Eingeschüchtert senkte William seinen Blick und sagte leise: „Verzeihung." Er wollte nicht, dass Angelus noch wütender auf ihn werden würde, weshalb er sich vornahm still zu sein.

*****

William war erleichtert, als er, Angelus und Sirius endlich gemeinsam auf die Jagd gingen. Er hatte es immer geliebt mit seinem Sire gemeinsam auf Jagd zu gehen. Zwar gab es auch dann immer lästige Unterweisungen, doch fast immer endete ihre Jagd damit, dass sie sich berauscht von dem frischen Blut küssten, oder sogar liebten. Bei diesen Gedanken wurde ihm wieder richtig bewusst, wie sehr er seinen Sire vermisst hatte.

Doch er hatte nicht damit gerechnet, dass Angelus’ Unterricht für Sirius sich auch auf die Jagd erstrecken würde.

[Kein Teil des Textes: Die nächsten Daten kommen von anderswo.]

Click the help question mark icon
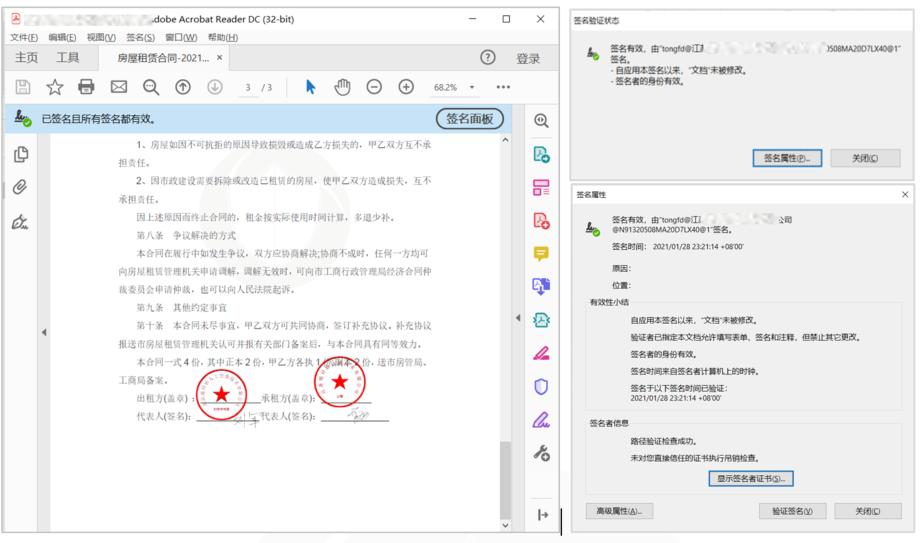Screen dimensions: 921x543 pos(489,58)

Wie das fünfte Rad am Wagen trottete William hinter den beiden Vampiren her, während Angelus seinem Schüler viele wertvolle Ratschläge für die Jagd auf Menschen gab.

Ihr gemeinsamer Weg führte sie schließlich zu einem kleinen abgeschotteten Park, wo junge verliebte Pärchen sich oft vor der Öffentlichkeit davon stahlen. Der perfekte Ort, um nach frischen Opfern Ausschau zu halten.

Die drei Vampire entdeckten ein junges Pärchen, das hinter einem großen Busch auf einer Parkbank saß und sich innig küsste. Angelus gab seinem Schüler genaue Instruktionen. Sirius sollte an das Paar herantreten und sie ablenken. Er sollte deren Vertrauen gewinnen und so tun, als wäre er auf der verzweifelten Suche nach seinem Freund. Dann würde Angelus auftauchen, der der vermisste Freund sei und sie beide würden danach das Paar gemeinsam töten.

Es ging nicht darum, die Jagd geschickter zu veranstalten, sondern nur darum, dass Sirius lernte das Vertrauen der Menschen zu gewinnen. Dazu sollte er mit ihnen reden. Wenn er es schaffte als vertrauenswürdig empfunden zu werden, würde ihm dies bei späteren Jagten eine große Hilfe sein. Vor allem wenn mehrere Menschen in der Nähe waren. Dies war also mehr eine Übung, als wirklich ein notwendiger Plan um das Pärchen zu töten. Sie hätten es auch einfach nur überrumpeln können.

William hatte früher nie verstanden, warum Angelus von ihm wollte, dass er zuerst mit den Menschen reden sollte, bevor er ihnen das Blut aus den Adern saugte. Es hatte Angelus viele anstrengende Nächte gekostet, ihm diese Lektion beizubringen und selbst nachdem William es endlich verstanden hatte, hatte er trotzdem immer so gejagt, wie er es selbst für richtig gehalten hatte.

Sirius stellte Angelus’ Anweisungen nicht eine Sekunde lang in Frage und befolgte den Plan wie angeordnet. Er trat an das Pärchen heran und sprach die beiden Liebenden an. Angelus beobachtete ihn interessiert und lauschte mit seinem empfindsamen Vampirgehör den Worten, die Sirius sagte.

William nutzte die Gelegenheit, endlich allein mit seinem Sire zu sein, und fragte: „Was soll ich tun?"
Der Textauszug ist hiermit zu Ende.